**TO DO**
For the entries below, print exactly the lines between the line holding "Instruction: Click the ABC text label tool" and the line holding "Click the gasoline fuel drop icon", inclusive, and nothing else.

[Stored dataset items]
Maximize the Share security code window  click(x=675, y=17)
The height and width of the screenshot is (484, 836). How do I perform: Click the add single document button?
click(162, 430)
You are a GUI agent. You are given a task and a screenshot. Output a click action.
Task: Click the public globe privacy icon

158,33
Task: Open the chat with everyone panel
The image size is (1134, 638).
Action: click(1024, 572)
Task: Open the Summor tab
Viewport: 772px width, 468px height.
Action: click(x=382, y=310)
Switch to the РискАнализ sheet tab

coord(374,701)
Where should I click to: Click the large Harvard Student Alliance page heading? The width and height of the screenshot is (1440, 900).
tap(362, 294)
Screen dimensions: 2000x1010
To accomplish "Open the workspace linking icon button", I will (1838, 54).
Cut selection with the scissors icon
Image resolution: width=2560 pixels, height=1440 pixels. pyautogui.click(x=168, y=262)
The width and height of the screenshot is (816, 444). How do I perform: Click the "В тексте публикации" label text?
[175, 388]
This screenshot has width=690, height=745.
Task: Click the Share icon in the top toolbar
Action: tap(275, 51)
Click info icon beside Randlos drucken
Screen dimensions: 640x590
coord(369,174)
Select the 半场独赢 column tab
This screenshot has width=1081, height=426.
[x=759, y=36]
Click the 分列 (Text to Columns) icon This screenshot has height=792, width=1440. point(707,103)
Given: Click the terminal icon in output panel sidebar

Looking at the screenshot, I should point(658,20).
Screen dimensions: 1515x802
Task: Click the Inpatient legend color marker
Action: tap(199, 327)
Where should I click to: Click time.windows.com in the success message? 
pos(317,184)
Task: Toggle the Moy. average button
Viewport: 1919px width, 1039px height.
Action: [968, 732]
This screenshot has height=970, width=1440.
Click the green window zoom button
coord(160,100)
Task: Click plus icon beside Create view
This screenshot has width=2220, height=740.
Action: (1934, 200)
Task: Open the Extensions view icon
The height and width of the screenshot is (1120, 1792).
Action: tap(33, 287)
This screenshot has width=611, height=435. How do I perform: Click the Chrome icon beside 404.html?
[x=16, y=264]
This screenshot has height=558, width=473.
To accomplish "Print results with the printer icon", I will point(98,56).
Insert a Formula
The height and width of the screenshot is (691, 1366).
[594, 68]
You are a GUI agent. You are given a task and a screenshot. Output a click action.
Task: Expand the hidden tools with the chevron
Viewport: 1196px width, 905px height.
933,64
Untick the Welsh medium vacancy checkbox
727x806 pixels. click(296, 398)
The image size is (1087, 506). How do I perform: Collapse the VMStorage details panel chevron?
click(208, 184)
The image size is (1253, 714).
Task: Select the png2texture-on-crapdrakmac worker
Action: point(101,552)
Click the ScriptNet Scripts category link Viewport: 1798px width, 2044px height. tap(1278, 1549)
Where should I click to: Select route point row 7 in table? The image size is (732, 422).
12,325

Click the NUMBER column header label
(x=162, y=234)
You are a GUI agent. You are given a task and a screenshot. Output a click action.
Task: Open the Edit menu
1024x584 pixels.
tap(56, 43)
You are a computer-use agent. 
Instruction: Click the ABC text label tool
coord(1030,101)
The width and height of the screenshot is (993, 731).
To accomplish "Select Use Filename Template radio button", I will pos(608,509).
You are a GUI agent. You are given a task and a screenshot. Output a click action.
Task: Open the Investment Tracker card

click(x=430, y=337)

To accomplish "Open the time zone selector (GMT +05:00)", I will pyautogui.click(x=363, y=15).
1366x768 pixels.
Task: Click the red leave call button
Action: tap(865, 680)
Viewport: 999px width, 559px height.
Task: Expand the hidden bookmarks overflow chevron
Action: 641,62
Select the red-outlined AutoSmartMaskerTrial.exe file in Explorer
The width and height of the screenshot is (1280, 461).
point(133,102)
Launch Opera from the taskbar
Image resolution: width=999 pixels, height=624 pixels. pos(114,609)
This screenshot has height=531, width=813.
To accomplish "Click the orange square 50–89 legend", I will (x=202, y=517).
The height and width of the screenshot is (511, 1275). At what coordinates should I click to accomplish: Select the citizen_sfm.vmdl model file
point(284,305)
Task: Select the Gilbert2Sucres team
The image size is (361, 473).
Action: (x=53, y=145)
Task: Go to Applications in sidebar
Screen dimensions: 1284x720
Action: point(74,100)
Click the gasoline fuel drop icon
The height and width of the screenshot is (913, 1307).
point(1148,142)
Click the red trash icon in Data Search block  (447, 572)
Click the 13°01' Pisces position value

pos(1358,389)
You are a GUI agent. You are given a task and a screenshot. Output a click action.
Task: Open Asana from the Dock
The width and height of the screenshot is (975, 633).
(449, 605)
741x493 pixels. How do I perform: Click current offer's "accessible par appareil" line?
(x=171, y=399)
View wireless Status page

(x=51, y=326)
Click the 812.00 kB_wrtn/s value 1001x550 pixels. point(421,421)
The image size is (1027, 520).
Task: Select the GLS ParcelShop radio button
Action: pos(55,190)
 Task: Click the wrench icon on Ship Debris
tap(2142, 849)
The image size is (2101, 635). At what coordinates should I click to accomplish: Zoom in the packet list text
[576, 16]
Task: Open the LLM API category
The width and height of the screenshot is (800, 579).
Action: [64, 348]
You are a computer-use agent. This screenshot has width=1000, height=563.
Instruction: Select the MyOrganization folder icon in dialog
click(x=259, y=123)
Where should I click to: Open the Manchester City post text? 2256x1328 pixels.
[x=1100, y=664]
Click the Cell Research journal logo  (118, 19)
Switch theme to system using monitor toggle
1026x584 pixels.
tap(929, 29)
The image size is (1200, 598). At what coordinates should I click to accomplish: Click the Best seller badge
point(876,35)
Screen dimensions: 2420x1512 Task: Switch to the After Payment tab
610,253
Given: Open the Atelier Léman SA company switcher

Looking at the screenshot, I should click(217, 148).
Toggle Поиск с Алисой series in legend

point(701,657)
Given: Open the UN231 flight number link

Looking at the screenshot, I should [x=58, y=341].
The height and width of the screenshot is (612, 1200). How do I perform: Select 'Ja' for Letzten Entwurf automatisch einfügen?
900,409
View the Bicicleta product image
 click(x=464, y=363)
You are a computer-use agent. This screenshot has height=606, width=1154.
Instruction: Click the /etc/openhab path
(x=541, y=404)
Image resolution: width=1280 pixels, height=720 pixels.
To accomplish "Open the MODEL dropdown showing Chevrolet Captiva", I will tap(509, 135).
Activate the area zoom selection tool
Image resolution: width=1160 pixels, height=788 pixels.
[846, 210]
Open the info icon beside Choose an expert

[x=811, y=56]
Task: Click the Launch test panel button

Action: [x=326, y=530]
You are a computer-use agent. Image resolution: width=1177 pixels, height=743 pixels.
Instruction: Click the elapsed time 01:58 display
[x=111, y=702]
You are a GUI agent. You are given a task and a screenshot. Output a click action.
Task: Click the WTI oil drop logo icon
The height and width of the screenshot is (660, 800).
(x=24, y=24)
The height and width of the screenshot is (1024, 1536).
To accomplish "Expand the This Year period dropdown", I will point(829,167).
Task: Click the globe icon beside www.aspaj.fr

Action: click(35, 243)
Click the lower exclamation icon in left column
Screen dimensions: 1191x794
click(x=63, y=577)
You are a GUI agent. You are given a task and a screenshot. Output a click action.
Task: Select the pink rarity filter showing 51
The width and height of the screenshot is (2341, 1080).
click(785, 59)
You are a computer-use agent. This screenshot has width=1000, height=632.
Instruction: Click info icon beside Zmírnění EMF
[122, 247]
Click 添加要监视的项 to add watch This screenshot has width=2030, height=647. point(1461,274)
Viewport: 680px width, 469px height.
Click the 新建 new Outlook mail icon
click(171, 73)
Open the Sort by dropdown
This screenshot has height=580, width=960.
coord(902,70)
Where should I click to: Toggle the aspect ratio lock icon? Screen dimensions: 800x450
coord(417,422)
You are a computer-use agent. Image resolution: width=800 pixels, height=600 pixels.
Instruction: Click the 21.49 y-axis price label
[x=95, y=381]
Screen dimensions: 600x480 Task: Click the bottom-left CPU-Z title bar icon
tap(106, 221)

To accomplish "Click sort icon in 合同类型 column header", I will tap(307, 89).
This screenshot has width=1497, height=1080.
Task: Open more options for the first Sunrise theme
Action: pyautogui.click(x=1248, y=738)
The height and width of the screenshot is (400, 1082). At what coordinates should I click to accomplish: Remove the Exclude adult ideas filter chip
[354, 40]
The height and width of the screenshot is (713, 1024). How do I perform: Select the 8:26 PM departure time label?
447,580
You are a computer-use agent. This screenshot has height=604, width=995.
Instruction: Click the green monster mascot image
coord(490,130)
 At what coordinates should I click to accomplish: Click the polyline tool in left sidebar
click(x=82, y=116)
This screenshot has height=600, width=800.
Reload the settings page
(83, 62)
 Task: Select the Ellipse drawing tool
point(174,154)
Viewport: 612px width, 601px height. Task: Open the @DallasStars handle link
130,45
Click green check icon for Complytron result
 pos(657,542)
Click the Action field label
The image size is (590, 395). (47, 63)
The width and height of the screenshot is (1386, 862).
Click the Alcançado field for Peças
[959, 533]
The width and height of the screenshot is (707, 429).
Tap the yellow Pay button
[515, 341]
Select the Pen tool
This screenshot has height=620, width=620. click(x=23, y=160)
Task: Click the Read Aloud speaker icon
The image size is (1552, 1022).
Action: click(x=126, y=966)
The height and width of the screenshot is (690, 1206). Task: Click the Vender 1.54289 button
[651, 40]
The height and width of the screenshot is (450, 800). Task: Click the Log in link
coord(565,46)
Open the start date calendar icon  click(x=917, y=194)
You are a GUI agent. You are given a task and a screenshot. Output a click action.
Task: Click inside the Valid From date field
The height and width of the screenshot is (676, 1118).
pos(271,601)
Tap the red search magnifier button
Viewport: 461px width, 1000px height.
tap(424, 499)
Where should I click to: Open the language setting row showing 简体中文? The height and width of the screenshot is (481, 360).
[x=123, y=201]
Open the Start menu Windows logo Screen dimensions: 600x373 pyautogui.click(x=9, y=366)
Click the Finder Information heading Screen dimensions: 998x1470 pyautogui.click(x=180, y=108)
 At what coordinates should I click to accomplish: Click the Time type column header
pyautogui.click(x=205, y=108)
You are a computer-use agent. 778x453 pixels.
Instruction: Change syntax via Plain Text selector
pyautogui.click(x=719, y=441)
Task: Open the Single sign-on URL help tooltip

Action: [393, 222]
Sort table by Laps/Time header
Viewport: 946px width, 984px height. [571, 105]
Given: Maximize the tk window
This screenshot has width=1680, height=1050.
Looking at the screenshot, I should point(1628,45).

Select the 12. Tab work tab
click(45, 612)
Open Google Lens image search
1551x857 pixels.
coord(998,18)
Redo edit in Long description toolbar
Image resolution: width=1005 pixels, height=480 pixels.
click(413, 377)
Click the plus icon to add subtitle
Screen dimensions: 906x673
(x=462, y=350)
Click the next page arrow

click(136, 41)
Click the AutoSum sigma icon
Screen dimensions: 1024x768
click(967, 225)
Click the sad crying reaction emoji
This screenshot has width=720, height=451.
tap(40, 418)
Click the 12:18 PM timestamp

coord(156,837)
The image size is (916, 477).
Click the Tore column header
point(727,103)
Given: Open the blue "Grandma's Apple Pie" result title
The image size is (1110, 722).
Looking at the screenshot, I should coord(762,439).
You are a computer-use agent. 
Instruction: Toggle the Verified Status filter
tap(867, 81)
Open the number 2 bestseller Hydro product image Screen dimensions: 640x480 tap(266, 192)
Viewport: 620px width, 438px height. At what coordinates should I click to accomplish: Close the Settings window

**OUTPUT BELOW**
Instruction: Click the ABC text label tool
coord(1030,101)
The width and height of the screenshot is (993, 731).
To accomplish "Select Use Filename Template radio button", I will pos(608,509).
You are a GUI agent. You are given a task and a screenshot. Output a click action.
Task: Open the Investment Tracker card

click(x=430, y=337)

To accomplish "Open the time zone selector (GMT +05:00)", I will pyautogui.click(x=363, y=15).
1366x768 pixels.
Task: Click the red leave call button
Action: tap(865, 680)
Viewport: 999px width, 559px height.
Task: Expand the hidden bookmarks overflow chevron
Action: 641,62
Select the red-outlined AutoSmartMaskerTrial.exe file in Explorer
The width and height of the screenshot is (1280, 461).
point(133,102)
Launch Opera from the taskbar
Image resolution: width=999 pixels, height=624 pixels. pos(114,609)
This screenshot has height=531, width=813.
To accomplish "Click the orange square 50–89 legend", I will (x=202, y=517).
The height and width of the screenshot is (511, 1275). At what coordinates should I click to accomplish: Select the citizen_sfm.vmdl model file
point(284,305)
Task: Select the Gilbert2Sucres team
The image size is (361, 473).
Action: (x=53, y=145)
Task: Go to Applications in sidebar
Screen dimensions: 1284x720
Action: point(74,100)
Click the gasoline fuel drop icon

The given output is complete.